With spats over Apple and Deutsche Bank and squabbles about Airbus and Boeing, approaching elections on both sides of the Atlantic are exacerbating strains in US-European economic relations.
The recent controversy over taxing the iPhone maker surely epitomizes the situation best. European authorities’ decision in late August to force the American giant Apple to pay $14.5 billion in taxes to Ireland infuriated officials in Washington and is still ruffling feathers.
US Treasury Secretary Jacob Lew has repeatedly expressed his astonishment and openly accused the Europeans of “disproportionately” focusing on US corporations.
On the other hand, the US Justice Department’s $14 billion proposed settlement with Deutsche Bank over trading in mortgage-backed securities derivatives has rattled nerves in Europe, where some accuse Washington of coming down particularly hard on foreign banks.
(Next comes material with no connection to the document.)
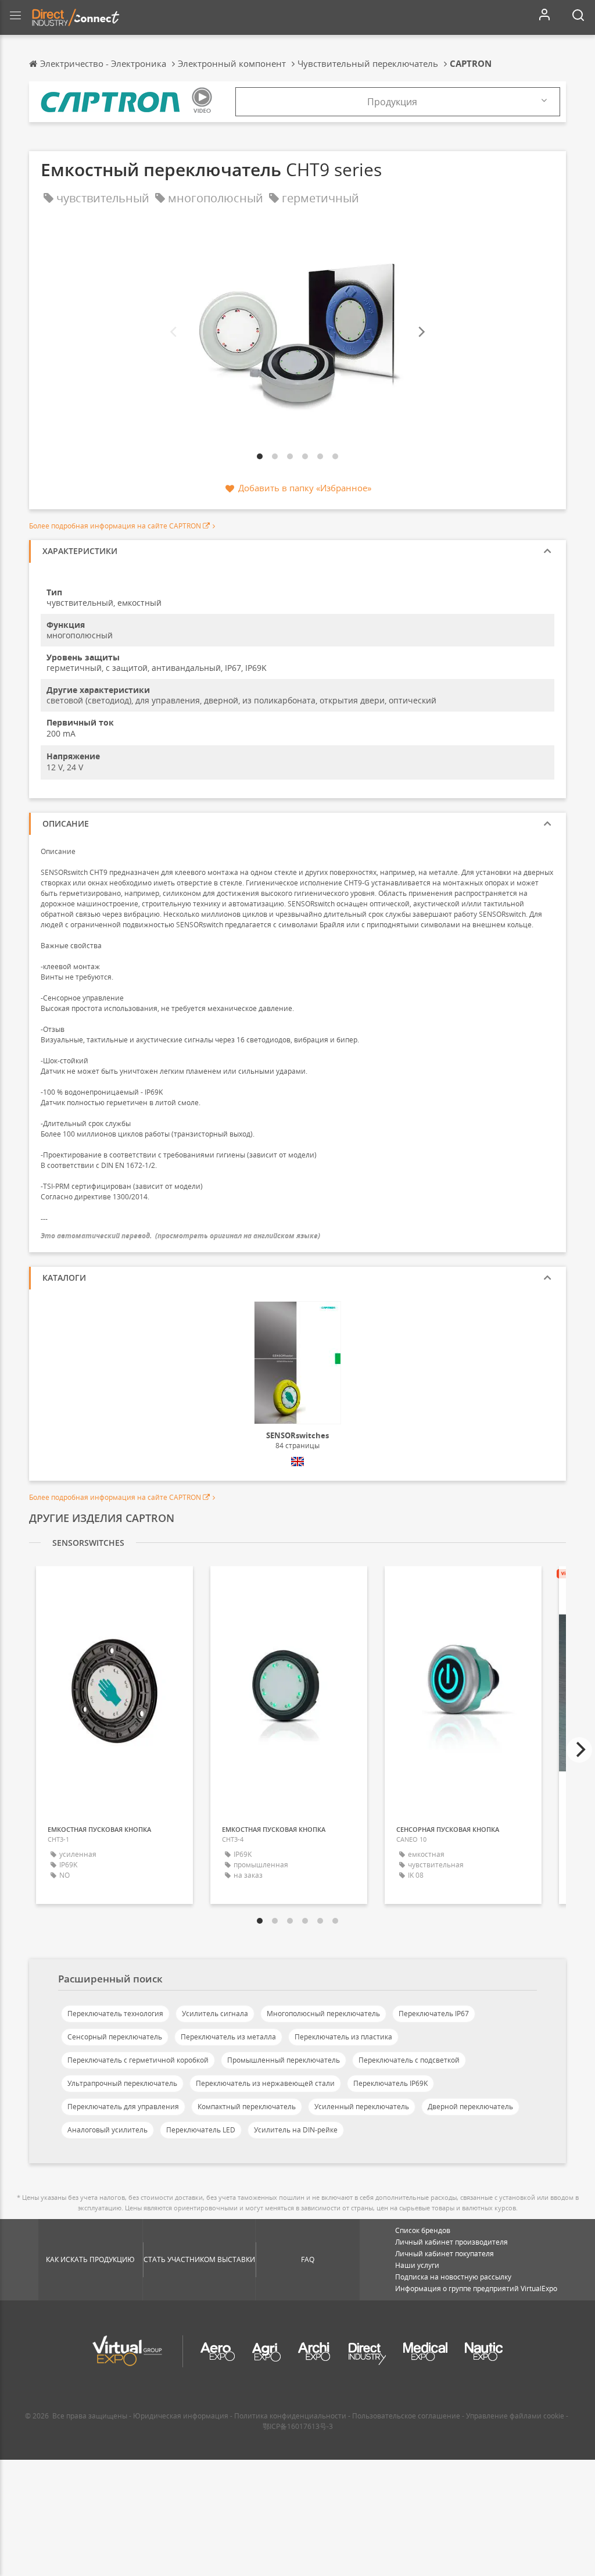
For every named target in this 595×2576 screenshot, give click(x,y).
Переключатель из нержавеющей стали (265, 2083)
Add to this the US victory at the World Trade Organization this week in the battle over Europe’s purportedly illegal public subsidies to Airbus.
The matter is not yet concluded but the United States could in theory claim billions of dollars in compensation from Europe.
And to top it off, negotiations on the Transatlantic Trade and Investment Partnership, which are to resume in a week in New York, are also foundering- not only because of divergent positions but also because of the calendar.
The Americans still insist the agreement could be signed before the end of the year while President Barack Obama is still in office. The Europeans now say this is “not realistic.”
There has always been friction among the two allied sides, but this time things are worsened by the uncertainty from the coming presidential elections, set for November 8 in the US and for April in France.